Extracted records Block Start

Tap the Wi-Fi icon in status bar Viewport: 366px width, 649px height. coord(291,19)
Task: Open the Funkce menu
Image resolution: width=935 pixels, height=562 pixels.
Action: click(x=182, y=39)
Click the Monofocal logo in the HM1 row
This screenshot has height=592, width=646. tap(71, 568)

Extracted records Block End
Extracted records Block Start

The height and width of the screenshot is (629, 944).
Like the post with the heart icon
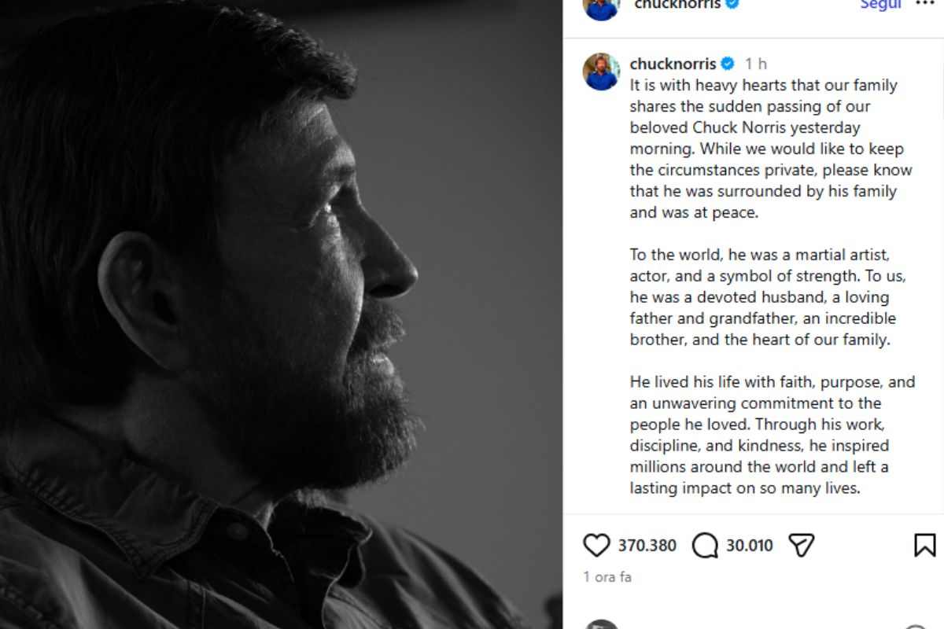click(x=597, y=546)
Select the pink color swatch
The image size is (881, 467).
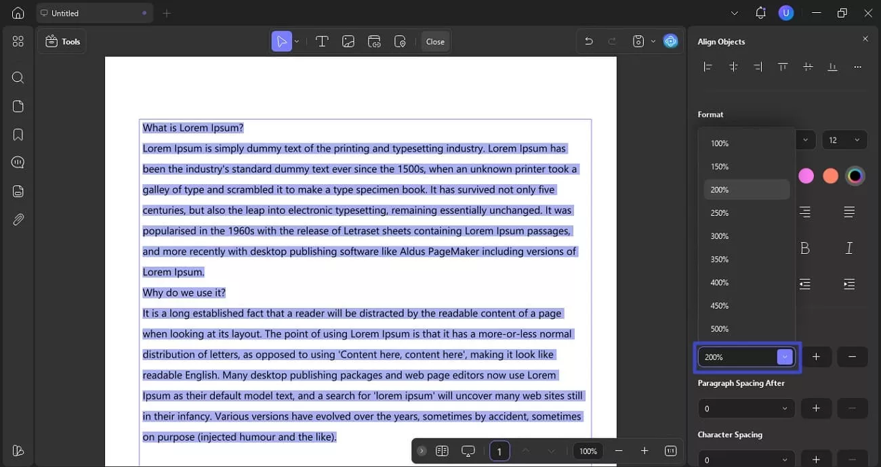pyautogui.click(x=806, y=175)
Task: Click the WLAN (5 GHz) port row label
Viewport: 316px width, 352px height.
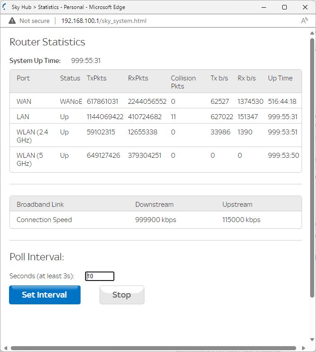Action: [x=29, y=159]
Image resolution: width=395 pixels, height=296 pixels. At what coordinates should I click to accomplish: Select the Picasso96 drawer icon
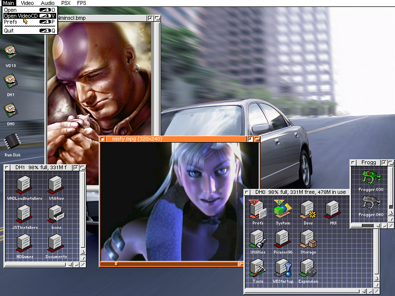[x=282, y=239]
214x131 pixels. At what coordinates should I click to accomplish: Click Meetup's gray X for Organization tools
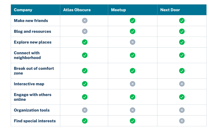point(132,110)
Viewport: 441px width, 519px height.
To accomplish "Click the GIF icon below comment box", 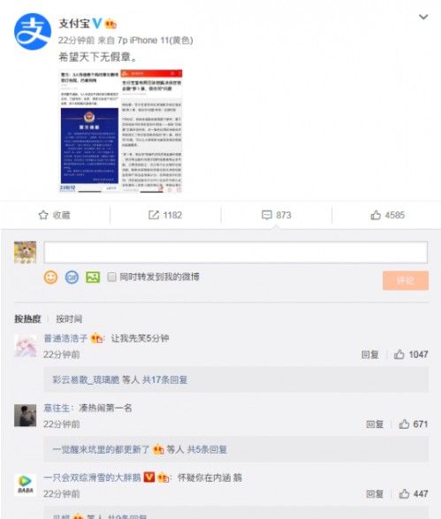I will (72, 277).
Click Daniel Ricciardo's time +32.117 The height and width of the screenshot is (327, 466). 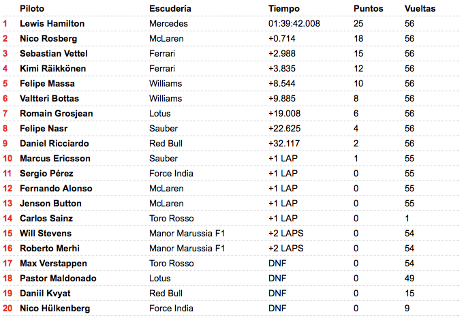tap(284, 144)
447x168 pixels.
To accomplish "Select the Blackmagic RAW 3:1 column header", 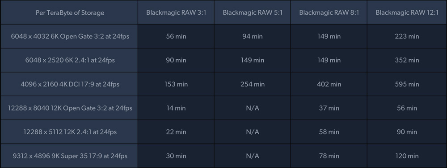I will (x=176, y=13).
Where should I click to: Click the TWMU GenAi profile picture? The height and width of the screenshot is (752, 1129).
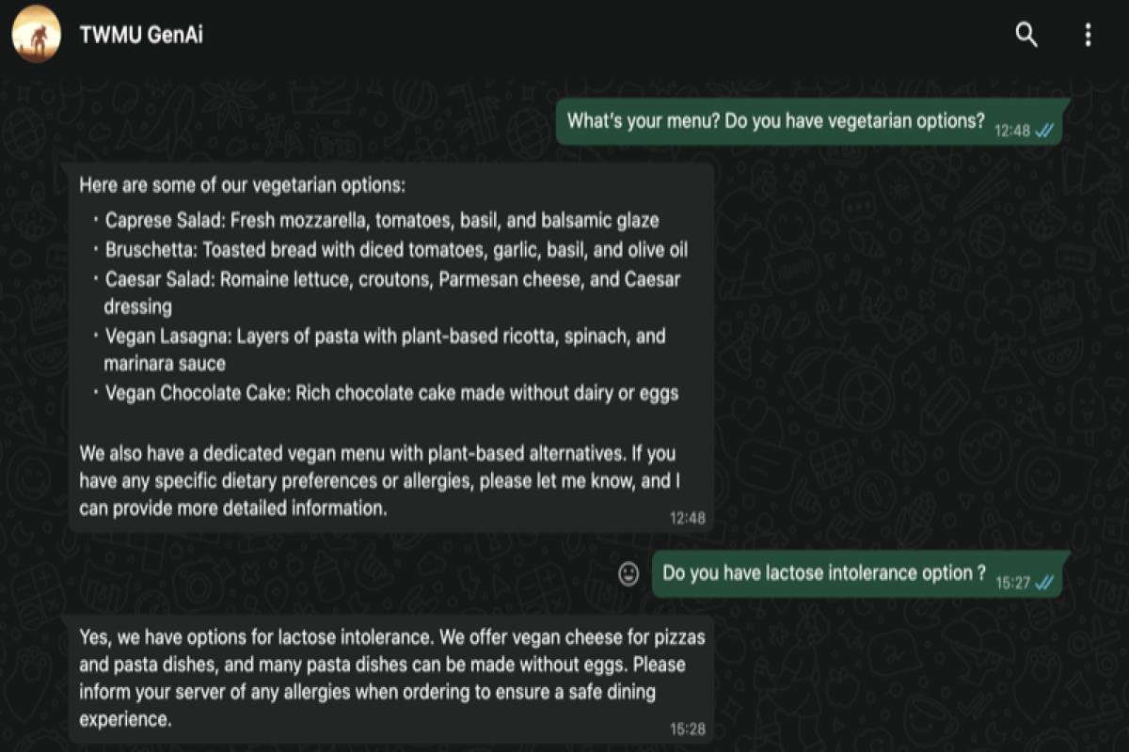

Extracted records Block End

Filter the lines above, keeping each one that contains the string "Task".

Task: Open the Funkce menu
Task: Click the WLAN (5 GHz) port row label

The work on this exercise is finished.